### What is required
Please copy each line below that contains the string "left".
********
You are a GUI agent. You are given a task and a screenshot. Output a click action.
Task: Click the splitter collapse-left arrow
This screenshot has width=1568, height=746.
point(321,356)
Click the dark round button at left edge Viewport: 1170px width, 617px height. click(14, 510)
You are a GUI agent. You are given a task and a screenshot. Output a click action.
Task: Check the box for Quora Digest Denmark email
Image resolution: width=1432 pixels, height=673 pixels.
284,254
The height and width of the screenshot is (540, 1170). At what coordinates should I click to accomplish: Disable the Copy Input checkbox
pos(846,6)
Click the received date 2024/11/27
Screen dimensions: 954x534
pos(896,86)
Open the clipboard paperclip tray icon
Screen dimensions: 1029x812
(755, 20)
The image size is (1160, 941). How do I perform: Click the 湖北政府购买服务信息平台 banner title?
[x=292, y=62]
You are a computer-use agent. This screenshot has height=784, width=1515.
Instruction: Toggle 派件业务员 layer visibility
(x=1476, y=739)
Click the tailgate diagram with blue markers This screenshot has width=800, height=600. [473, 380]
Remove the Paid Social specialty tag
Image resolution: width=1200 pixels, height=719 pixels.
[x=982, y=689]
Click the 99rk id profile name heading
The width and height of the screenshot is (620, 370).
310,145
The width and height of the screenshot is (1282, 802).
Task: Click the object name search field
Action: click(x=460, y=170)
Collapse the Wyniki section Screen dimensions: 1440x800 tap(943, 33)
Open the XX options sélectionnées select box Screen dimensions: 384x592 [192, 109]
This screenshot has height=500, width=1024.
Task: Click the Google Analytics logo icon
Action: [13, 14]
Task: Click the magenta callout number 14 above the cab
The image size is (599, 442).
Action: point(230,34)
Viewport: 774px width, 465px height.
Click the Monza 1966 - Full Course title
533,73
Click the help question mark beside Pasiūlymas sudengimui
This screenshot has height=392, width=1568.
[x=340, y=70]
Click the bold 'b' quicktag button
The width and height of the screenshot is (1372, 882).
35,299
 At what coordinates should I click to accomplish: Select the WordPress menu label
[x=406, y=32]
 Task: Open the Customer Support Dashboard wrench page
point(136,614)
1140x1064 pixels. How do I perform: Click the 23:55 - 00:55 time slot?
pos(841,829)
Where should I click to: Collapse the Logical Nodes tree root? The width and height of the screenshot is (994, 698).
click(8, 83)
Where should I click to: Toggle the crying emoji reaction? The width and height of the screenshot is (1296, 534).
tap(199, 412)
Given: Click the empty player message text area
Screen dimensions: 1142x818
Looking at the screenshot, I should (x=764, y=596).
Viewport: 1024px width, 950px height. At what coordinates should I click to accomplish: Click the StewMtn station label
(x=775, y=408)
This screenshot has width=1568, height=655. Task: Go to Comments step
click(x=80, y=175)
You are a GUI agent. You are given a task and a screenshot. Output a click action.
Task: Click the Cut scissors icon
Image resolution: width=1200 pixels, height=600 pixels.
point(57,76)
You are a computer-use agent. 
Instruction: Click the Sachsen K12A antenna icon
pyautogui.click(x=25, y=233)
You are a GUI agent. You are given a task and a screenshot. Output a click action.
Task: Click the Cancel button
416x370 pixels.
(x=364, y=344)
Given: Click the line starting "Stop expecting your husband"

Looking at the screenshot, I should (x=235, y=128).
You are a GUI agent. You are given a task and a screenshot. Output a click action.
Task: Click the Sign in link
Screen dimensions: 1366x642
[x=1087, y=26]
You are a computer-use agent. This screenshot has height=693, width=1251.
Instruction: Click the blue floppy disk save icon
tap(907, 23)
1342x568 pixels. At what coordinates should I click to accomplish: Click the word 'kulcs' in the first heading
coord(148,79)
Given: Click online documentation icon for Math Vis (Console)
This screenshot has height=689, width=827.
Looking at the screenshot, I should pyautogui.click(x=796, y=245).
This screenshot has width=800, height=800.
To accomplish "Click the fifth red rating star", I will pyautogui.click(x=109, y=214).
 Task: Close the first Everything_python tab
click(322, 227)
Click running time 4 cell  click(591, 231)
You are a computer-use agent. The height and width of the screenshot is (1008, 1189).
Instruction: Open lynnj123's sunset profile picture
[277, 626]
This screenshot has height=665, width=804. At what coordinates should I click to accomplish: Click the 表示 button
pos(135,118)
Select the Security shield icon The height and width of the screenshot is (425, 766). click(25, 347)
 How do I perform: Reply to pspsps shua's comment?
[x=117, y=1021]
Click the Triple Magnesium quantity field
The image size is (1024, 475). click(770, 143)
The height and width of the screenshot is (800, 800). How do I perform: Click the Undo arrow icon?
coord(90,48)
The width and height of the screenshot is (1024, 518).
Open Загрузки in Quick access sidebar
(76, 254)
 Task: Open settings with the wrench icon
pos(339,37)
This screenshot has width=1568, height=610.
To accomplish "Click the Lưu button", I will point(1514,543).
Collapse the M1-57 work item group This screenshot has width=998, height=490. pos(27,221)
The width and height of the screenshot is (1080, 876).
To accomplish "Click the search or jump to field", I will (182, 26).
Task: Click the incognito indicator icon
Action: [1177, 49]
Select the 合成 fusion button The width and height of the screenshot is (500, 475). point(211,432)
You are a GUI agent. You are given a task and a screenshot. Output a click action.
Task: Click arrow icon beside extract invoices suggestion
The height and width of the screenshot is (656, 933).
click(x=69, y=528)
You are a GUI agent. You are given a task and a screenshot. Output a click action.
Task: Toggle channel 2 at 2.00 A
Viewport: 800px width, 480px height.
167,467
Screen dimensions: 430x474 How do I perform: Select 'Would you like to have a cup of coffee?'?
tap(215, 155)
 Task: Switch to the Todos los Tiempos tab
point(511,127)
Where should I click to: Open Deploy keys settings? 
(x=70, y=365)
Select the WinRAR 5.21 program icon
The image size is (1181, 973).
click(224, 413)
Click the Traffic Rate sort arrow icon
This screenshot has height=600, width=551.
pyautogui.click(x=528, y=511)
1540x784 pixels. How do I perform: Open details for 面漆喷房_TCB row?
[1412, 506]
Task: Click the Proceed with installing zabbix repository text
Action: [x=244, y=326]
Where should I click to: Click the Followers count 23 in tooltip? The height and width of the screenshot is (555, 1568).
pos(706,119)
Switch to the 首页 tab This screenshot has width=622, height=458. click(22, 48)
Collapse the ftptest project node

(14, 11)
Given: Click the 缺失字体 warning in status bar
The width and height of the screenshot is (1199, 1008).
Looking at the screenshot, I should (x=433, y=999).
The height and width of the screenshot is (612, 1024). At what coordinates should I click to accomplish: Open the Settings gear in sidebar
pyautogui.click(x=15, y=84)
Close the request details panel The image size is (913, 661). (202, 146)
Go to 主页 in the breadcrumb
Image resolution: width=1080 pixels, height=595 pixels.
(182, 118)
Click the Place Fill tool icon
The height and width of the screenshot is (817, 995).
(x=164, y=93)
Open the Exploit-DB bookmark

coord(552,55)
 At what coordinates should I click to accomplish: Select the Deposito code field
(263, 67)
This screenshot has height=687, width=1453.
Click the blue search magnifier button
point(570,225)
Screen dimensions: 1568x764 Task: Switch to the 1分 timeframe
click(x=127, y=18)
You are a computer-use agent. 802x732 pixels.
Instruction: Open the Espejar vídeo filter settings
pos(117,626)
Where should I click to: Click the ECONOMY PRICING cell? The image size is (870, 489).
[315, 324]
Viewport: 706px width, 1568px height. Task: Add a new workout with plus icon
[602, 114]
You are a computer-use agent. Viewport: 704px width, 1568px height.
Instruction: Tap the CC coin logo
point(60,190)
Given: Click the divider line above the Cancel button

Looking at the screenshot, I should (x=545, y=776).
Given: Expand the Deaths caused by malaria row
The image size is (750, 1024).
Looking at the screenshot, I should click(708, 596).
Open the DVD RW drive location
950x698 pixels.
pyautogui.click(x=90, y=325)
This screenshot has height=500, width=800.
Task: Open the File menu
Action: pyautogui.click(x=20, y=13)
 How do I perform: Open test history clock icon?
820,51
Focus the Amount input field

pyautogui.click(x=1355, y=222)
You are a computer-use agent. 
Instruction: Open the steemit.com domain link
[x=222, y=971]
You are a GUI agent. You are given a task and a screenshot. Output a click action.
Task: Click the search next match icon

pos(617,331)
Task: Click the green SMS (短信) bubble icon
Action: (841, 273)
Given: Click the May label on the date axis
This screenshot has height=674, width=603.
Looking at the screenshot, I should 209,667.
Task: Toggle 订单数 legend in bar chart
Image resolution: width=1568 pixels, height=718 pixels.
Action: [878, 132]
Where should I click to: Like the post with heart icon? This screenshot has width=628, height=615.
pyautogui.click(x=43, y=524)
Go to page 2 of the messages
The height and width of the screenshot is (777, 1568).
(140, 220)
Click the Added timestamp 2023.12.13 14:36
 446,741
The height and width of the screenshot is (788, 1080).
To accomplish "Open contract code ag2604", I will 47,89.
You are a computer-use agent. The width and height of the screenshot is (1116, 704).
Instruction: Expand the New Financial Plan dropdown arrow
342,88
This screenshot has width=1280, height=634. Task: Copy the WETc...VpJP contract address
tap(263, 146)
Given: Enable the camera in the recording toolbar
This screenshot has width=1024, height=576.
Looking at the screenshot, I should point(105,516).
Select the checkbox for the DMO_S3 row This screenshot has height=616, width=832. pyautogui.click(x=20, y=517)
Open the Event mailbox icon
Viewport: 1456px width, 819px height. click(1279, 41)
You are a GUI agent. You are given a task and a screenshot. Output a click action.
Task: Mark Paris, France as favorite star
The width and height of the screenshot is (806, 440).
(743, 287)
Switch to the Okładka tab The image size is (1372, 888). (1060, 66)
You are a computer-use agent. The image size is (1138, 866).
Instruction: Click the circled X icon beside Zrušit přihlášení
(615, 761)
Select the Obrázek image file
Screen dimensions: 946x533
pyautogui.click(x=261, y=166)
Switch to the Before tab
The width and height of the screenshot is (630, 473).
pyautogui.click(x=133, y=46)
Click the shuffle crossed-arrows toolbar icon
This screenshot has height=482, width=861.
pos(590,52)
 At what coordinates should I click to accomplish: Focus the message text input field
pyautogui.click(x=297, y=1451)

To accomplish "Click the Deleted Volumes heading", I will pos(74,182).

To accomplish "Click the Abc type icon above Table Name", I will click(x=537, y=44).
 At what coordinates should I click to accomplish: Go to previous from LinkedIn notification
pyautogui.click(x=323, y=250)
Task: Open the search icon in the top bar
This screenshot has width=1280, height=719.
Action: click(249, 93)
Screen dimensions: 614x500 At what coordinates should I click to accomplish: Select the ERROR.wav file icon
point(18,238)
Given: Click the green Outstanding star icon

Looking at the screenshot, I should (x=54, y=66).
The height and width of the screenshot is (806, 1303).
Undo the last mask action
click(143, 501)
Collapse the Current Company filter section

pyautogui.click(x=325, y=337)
********
### Exercise output
Task: Click the splitter collapse-left arrow
Click the dark round button at left edge Viewport: 1170px width, 617px height. click(14, 510)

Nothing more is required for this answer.